# TEXT BLOCK
· · · · · · ·
Azure Key Vault - Large Number of Keys, Secrets, Certs Deleted

Description

This query detects when a large number of Keys, Secrets, or Certificates are deleted from Azure Key Vault in a short period of time. Use the Threshold value to define an alert value.

Query

let Threshold = 5;
let DeleteOperations = dynamic(["SecretDelete", "KeyDelete", "CertificateDelete"]);
AzureDiagnostics
| where ResourceType == "VAULTS" and OperationName in (DeleteOperations)
| where ResultType == "Success"
| extend Caller = coalesce(identity_claim_unique_name_s, "UnknownCaller")
| summarize EventCount = count(), StartTime = min(TimeGenerated), EndTime = max(TimeGenerated), IPAddressSet = make_set(CallerIPAddress) 
    by Caller, bin(TimeGenerated, 1h)
| where EventCount > Threshold
| project StartTime, EndTime, Caller, EventCount, IPAddressSet

MITRE ATT&CK

ID	Technique	Tactic
T1555.006	Credentials from Password Stores: Cloud Secrets Managemetn Stores	Credential Access
T1485	Data Destruction	Impact

Analytic Rule

• Yaml: Azure-KV_LargeNumberOfItemsDeleted.yaml
• ARM: Azure-KV_LargeNumberOfItemsDeleted.json

Notes

This query can be beneficial in hunting for unusual or potentially malicious activity, such as mass deletions of secrets, keys, or certificates, which could indicate insider threats, compromised accounts, or automation errors impacting critical services.
· · · · · · ·
# PROVIDED INFORMATION
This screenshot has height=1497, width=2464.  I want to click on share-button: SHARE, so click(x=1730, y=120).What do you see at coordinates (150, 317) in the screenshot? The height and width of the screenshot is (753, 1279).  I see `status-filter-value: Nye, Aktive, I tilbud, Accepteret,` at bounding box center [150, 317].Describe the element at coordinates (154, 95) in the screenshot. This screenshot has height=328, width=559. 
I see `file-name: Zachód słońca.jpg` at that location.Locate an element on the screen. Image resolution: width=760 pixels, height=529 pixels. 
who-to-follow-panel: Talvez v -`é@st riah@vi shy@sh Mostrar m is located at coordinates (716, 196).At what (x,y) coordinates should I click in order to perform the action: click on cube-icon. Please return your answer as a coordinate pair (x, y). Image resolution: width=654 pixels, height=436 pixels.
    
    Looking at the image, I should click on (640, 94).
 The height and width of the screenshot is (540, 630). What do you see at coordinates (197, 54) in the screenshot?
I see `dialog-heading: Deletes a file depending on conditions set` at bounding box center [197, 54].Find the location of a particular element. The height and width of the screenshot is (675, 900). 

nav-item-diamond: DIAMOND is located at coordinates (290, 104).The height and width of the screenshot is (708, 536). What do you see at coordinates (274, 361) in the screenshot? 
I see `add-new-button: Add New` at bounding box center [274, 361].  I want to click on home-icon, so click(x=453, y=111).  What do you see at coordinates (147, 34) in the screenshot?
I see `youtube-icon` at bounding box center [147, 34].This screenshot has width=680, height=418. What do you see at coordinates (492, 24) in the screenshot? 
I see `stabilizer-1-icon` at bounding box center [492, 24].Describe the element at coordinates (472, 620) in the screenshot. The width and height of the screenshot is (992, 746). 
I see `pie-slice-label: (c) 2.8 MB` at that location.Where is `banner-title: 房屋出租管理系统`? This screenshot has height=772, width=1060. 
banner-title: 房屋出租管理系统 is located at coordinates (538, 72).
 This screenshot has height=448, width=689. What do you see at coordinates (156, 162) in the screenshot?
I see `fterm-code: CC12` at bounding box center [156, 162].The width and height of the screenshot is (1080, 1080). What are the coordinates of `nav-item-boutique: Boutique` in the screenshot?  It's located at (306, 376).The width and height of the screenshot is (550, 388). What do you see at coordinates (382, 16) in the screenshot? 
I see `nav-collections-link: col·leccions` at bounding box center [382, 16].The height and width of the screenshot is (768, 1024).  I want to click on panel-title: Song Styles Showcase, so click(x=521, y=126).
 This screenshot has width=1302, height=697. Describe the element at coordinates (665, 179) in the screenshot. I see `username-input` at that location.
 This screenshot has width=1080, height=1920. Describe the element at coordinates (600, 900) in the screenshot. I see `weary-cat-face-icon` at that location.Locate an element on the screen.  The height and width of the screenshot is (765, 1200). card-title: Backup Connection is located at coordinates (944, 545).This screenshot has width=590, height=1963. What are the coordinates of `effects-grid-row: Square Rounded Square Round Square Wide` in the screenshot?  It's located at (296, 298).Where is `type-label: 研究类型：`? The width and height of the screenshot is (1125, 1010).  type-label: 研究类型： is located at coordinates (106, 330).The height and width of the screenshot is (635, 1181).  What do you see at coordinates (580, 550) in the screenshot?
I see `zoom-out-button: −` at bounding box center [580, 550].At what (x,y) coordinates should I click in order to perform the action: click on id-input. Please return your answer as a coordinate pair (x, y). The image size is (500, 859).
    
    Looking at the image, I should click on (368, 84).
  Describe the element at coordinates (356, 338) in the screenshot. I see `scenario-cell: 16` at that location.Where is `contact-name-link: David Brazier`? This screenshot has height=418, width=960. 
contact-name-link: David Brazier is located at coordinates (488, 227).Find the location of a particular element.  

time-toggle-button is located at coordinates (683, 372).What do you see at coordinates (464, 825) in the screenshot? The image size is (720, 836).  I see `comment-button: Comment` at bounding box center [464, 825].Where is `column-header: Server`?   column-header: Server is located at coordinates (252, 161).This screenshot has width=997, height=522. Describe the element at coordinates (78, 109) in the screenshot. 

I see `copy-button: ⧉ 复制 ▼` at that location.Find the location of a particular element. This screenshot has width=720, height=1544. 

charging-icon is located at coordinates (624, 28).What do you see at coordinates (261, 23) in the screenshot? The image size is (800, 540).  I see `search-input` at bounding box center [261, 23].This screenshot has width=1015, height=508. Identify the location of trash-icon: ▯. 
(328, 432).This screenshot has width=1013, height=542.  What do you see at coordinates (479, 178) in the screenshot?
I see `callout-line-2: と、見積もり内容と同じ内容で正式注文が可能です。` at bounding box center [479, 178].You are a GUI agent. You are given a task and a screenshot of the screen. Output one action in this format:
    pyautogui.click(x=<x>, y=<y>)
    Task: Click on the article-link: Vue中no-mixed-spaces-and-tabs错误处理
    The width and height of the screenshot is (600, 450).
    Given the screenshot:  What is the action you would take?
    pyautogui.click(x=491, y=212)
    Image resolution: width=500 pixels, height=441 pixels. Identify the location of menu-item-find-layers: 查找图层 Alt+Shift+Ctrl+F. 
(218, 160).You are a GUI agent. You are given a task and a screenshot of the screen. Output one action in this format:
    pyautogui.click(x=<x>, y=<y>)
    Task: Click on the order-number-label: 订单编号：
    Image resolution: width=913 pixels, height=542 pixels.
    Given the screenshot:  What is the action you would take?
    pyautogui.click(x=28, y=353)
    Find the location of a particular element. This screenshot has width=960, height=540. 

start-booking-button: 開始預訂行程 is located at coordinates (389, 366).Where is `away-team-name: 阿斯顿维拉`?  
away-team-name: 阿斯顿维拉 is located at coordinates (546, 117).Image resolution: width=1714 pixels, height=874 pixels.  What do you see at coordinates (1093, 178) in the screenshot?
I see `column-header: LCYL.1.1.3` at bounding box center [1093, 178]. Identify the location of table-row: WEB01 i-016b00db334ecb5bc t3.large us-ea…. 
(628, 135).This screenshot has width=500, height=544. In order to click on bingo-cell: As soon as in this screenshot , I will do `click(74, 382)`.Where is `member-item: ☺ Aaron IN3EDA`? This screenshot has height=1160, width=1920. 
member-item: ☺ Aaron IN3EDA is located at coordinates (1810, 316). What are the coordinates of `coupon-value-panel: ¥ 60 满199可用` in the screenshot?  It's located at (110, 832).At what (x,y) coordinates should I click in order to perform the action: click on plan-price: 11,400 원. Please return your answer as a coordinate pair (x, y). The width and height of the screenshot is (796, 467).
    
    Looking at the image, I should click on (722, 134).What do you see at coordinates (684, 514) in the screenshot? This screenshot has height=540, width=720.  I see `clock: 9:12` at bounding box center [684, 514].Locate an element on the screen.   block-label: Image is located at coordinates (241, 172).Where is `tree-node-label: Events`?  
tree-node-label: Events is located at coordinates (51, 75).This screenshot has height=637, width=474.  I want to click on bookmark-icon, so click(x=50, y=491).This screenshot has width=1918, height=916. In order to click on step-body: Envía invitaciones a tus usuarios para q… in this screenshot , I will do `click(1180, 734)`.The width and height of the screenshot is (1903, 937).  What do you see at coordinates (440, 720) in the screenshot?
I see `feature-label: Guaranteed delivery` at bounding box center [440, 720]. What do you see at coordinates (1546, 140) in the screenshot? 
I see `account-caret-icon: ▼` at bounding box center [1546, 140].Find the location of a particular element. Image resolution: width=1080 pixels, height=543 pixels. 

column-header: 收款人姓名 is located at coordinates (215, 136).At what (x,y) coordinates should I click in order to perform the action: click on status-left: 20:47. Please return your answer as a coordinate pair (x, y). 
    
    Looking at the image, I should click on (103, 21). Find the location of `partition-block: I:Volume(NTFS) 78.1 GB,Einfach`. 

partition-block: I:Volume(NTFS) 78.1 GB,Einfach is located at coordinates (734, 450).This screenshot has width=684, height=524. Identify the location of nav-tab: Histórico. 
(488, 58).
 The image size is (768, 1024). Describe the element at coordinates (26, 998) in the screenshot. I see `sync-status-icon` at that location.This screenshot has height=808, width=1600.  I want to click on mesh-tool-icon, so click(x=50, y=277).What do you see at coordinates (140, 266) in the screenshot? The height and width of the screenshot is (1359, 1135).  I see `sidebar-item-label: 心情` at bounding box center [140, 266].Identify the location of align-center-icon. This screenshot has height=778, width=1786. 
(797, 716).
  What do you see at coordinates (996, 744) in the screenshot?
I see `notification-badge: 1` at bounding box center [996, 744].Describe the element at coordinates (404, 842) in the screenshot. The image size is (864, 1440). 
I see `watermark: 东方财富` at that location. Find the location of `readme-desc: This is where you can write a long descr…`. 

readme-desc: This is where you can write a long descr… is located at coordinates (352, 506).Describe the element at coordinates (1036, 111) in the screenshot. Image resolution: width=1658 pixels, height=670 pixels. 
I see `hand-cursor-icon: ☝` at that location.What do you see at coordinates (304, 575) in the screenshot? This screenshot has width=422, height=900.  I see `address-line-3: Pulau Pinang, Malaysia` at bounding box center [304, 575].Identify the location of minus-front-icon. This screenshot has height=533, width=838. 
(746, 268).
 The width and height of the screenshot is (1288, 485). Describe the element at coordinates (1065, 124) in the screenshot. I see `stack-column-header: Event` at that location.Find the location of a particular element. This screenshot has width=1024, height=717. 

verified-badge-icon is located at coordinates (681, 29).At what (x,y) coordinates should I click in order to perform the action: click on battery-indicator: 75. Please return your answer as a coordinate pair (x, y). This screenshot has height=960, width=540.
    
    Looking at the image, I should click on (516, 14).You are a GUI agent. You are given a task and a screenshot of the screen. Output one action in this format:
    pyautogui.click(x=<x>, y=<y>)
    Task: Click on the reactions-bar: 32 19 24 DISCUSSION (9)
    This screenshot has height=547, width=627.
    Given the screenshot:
· · · · · · ·
# TO DO
Copy the Key Vault detection text between "This query detects" and "IPAddressSet = make_set(CallerIPAddress)", inclusive, substituting "DeletionOps" for "DeleteOperations".

# ANSWER AREA
This query detects when a large number of Keys, Secrets, or Certificates are deleted from Azure Key Vault in a short period of time. Use the Threshold value to define an alert value.

Query

let Threshold = 5;
let DeletionOps = dynamic(["SecretDelete", "KeyDelete", "CertificateDelete"]);
AzureDiagnostics
| where ResourceType == "VAULTS" and OperationName in (DeletionOps)
| where ResultType == "Success"
| extend Caller = coalesce(identity_claim_unique_name_s, "UnknownCaller")
| summarize EventCount = count(), StartTime = min(TimeGenerated), EndTime = max(TimeGenerated), IPAddressSet = make_set(CallerIPAddress)